Her voice shook and she looked quickly around the nearly deserted restaurant, as though expecting someone to be eavesdropping.

TWO

Ten minutes later they were back in Loring's apartment again. David had thought it best to hear the rest of Janice's revelation there. As they entered the large studio living room an oppressive pall seemed to burden the atmosphere; as though they had stepped from the cheerful bustle of the Village street into a place where fear and uncertainty dwelled. David shook off the feeling resolutely; this was his own apartment, and no one dwelled here except himself, and he was a realistic, if somewhat romantic fellow.

They sat down together on the couch which had held them rapturously entwined in one another's arms such a short time ago.

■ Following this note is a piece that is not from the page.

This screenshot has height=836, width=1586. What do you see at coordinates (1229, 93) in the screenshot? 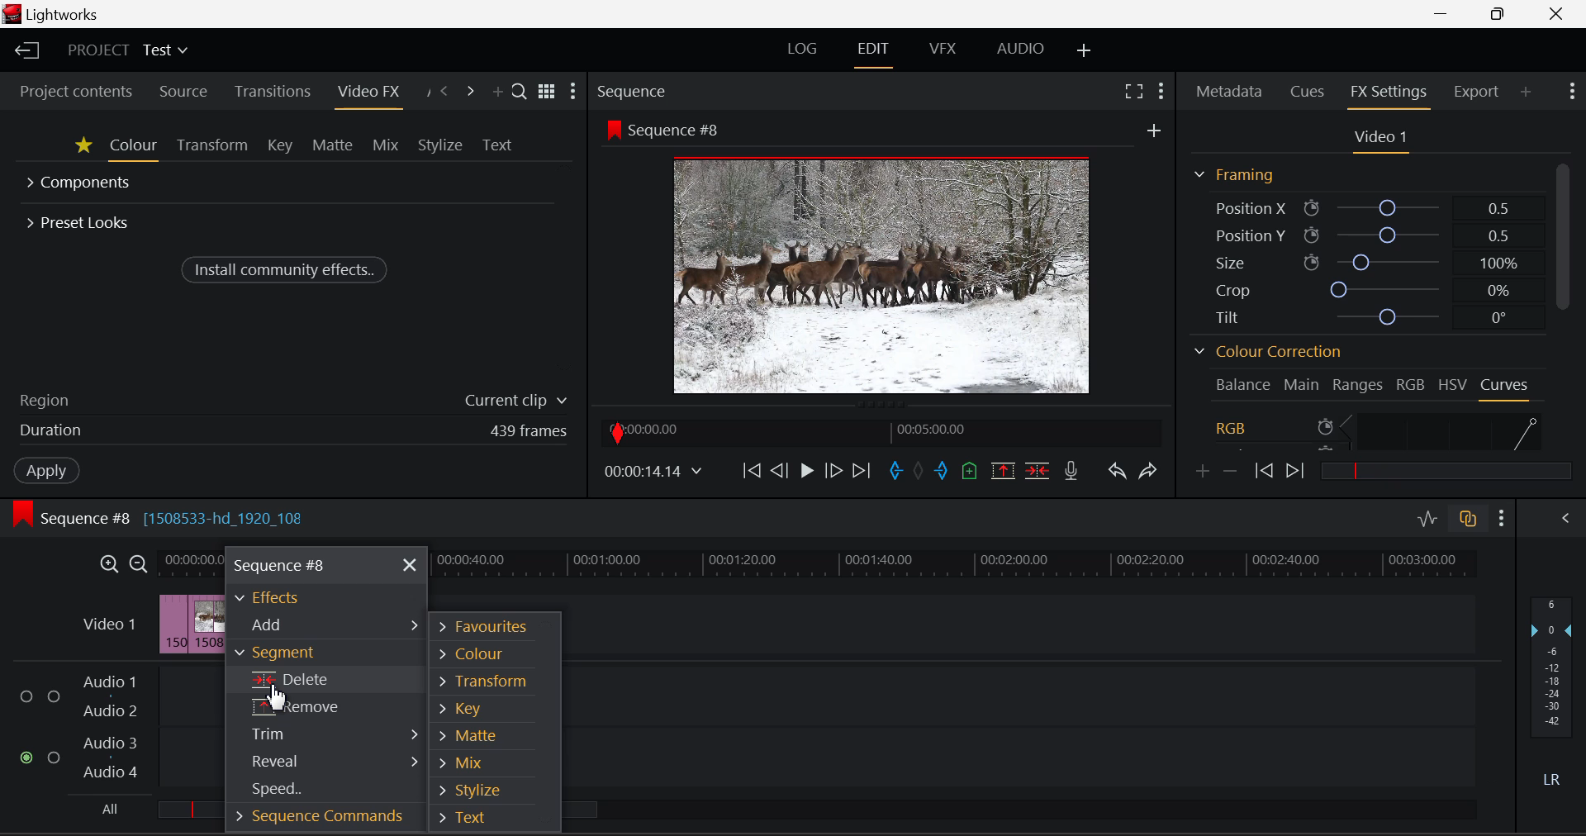
I see `Metadata Tab` at bounding box center [1229, 93].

"Now Janice," he said, trying to keep his voice calm and patient, as though he were a doctor dealing with a difficult patient. "You probably had an hallucination. But tell me about this Thing you saw. And remember I am right here beside you."

She spoke with an effort. "I saw it distinctly enough to be sure it was alive and watching me. I saw its face. It was flat, coldly impassive, hideous. No animation in the features at all. The nose was bulbous. Like the nose of an alcoholic. Oh, I know that sounds almost ludicrous, but it's the right description. I can't think of a more accurate one. Its eyes--"

"Go on."

"They were small, dark and smouldering, buried in folds of pinkish flesh. I said no animation, but the eyes were alive, riveted on me as if it were--yes, a ghoul. As if it wanted to pounce on me, sink its teeth in my flesh and suck all the marrow from my bones. There were two little knobby outgrowths protruding from its forehead, one from each temple. They were pinkish too, and if they had been a little longer they would have looked like horns."

"Let me get this straight, Janice. Its face was flat and yet the nose was bulbous. And when the eyes are animated they have a great deal of expression. It makes the other features seem animated too. Aren't there contradictions there?"